Problem description =
Rewrite the material below with every "icon" swapped for "symbol", keeping everything else the same.

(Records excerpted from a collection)
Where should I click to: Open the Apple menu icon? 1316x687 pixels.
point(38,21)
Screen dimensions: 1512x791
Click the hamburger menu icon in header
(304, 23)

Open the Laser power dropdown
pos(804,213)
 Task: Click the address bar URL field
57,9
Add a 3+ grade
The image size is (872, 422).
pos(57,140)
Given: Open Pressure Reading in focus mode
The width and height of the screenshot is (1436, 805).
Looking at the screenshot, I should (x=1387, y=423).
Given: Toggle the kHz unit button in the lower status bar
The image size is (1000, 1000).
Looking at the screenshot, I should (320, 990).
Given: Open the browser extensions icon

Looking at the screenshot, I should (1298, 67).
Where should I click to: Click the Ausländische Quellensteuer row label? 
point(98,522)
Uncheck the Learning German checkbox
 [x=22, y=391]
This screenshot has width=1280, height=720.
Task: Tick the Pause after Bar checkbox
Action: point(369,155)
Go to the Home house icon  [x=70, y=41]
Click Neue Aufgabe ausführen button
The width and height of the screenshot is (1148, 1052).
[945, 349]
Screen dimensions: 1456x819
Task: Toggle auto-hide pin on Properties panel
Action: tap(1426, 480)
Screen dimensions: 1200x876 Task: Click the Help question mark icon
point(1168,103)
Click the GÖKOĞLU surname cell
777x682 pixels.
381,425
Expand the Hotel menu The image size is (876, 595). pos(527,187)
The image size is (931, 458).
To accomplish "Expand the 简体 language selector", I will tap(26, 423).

The output =
Where should I click to: Open the Apple menu symbol? 1316x687 pixels.
point(38,21)
Screen dimensions: 1512x791
Click the hamburger menu symbol in header
(304, 23)

Open the Laser power dropdown
pos(804,213)
 Task: Click the address bar URL field
57,9
Add a 3+ grade
The image size is (872, 422).
pos(57,140)
Given: Open Pressure Reading in focus mode
The width and height of the screenshot is (1436, 805).
Looking at the screenshot, I should (x=1387, y=423).
Given: Toggle the kHz unit button in the lower status bar
The image size is (1000, 1000).
Looking at the screenshot, I should (320, 990).
Given: Open the browser extensions symbol

Looking at the screenshot, I should (1298, 67).
Where should I click to: Click the Ausländische Quellensteuer row label? 
point(98,522)
Uncheck the Learning German checkbox
 [x=22, y=391]
This screenshot has width=1280, height=720.
Task: Tick the Pause after Bar checkbox
Action: point(369,155)
Go to the Home house symbol  [x=70, y=41]
Click Neue Aufgabe ausführen button
The width and height of the screenshot is (1148, 1052).
[945, 349]
Screen dimensions: 1456x819
Task: Toggle auto-hide pin on Properties panel
Action: tap(1426, 480)
Screen dimensions: 1200x876 Task: Click the Help question mark symbol
point(1168,103)
Click the GÖKOĞLU surname cell
777x682 pixels.
381,425
Expand the Hotel menu The image size is (876, 595). pos(527,187)
The image size is (931, 458).
To accomplish "Expand the 简体 language selector", I will tap(26, 423).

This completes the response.